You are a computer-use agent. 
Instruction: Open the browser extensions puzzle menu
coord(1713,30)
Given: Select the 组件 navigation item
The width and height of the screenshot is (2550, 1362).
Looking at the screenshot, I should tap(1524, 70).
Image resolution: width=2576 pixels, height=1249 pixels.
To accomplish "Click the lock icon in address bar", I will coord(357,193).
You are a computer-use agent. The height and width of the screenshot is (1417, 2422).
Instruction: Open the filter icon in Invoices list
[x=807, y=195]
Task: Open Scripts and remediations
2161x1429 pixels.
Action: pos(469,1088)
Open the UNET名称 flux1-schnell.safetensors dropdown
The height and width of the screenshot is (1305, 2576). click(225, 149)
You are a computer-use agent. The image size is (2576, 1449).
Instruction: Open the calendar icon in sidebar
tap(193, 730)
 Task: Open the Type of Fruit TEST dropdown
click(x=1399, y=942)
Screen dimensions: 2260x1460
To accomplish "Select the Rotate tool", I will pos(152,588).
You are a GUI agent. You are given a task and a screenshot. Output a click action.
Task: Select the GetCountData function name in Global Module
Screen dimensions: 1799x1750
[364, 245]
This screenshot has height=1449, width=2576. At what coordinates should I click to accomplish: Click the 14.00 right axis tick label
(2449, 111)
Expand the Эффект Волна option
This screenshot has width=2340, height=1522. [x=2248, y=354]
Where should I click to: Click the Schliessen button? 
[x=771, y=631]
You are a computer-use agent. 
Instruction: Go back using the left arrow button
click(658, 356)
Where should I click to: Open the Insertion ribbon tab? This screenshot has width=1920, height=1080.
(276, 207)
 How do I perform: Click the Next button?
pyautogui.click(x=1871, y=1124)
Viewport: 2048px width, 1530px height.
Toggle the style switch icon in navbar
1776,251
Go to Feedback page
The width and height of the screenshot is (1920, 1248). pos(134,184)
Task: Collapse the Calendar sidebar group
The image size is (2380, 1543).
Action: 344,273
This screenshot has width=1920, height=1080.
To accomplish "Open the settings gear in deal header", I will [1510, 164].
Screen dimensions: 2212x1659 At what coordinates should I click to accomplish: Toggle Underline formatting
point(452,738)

■ **What is expected**: Output the whole of the material above, exactly.

■ **Exercise response**:
You are a computer-use agent. 
Instruction: Open the browser extensions puzzle menu
coord(1713,30)
Given: Select the 组件 navigation item
The width and height of the screenshot is (2550, 1362).
Looking at the screenshot, I should tap(1524, 70).
Image resolution: width=2576 pixels, height=1249 pixels.
To accomplish "Click the lock icon in address bar", I will coord(357,193).
You are a computer-use agent. The height and width of the screenshot is (1417, 2422).
Instruction: Open the filter icon in Invoices list
[x=807, y=195]
Task: Open Scripts and remediations
2161x1429 pixels.
Action: pos(469,1088)
Open the UNET名称 flux1-schnell.safetensors dropdown
The height and width of the screenshot is (1305, 2576). click(225, 149)
You are a computer-use agent. The image size is (2576, 1449).
Instruction: Open the calendar icon in sidebar
tap(193, 730)
 Task: Open the Type of Fruit TEST dropdown
click(x=1399, y=942)
Screen dimensions: 2260x1460
To accomplish "Select the Rotate tool", I will pos(152,588).
You are a GUI agent. You are given a task and a screenshot. Output a click action.
Task: Select the GetCountData function name in Global Module
Screen dimensions: 1799x1750
[364, 245]
This screenshot has height=1449, width=2576. At what coordinates should I click to accomplish: Click the 14.00 right axis tick label
(2449, 111)
Expand the Эффект Волна option
This screenshot has width=2340, height=1522. [x=2248, y=354]
Where should I click to: Click the Schliessen button? 
[x=771, y=631]
You are a computer-use agent. 
Instruction: Go back using the left arrow button
click(658, 356)
Where should I click to: Open the Insertion ribbon tab? This screenshot has width=1920, height=1080.
(276, 207)
 How do I perform: Click the Next button?
pyautogui.click(x=1871, y=1124)
Viewport: 2048px width, 1530px height.
Toggle the style switch icon in navbar
1776,251
Go to Feedback page
The width and height of the screenshot is (1920, 1248). pos(134,184)
Task: Collapse the Calendar sidebar group
The image size is (2380, 1543).
Action: 344,273
This screenshot has width=1920, height=1080.
To accomplish "Open the settings gear in deal header", I will [1510, 164].
Screen dimensions: 2212x1659 At what coordinates should I click to accomplish: Toggle Underline formatting
point(452,738)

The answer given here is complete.